FBI Case File 62-HQ-83894

The FBI's central case file aggregating "Unidentified Flying Objects" and "flying disc" investigations between June 1947 and July 1968. 18 PDFs were released through the Trump PURSUE disclosure on May 8, 2026 - including pages newly declassified beyond what the FBI Vault has previously posted. Here is the breakdown.

Files in this cluster: 18 PDFs Agency: FBI Coverage: June 1947 - July 1968 (21 years) Released: 8 May 2026 Score: 58 across all 18 files

What 62-HQ-83894 is

62-HQ-83894 is the FBI's central case file for what the Bureau formally called "Unidentified Flying Objects" and "flying disc" activity in the United States during the early Cold War period. The case was opened in June 1947, the same month as the now-famous Kenneth Arnold sighting over the Cascade Range, and the most recent investigative records in the case file are dated July 1968. The case ran for 21 years.

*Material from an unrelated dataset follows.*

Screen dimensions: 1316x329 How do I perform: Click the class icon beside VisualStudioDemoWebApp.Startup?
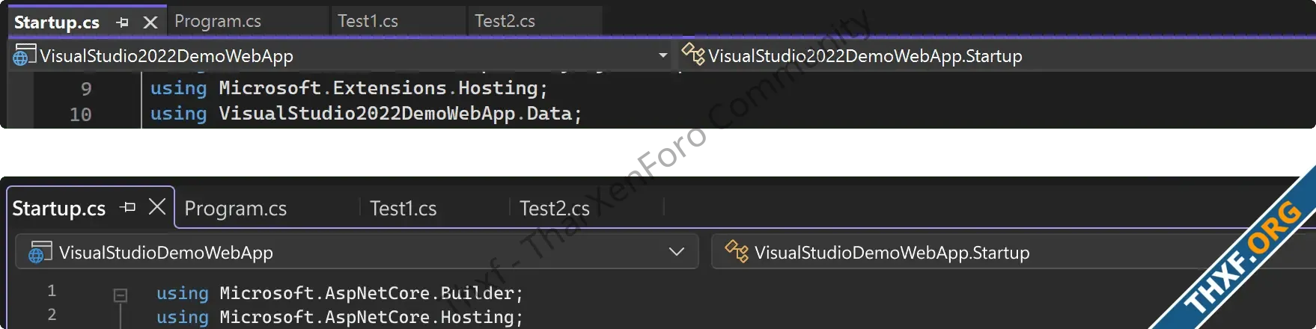(x=737, y=251)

According to the file metadata released with the PURSUE disclosure, the case file contains investigative records, eyewitness testimonies, public reports, high-profile incident accounts, photographic evidence (the metadata specifically mentions Oak Ridge, Tennessee), technical proposals regarding potential propulsion systems, convention programs, researcher accounts, and media coverage from the period.

"This file is partially posted on FBI vault with more redactions and some pages missing. Included here is the complete case file with several newly declassified pages and only minor redactions."
- File summary, NASA/war.gov PURSUE metadata

That sentence is the operationally significant claim: the version released through PURSUE is more complete than the version the FBI Vault has hosted publicly. New pages are visible in the PURSUE release that were not previously available.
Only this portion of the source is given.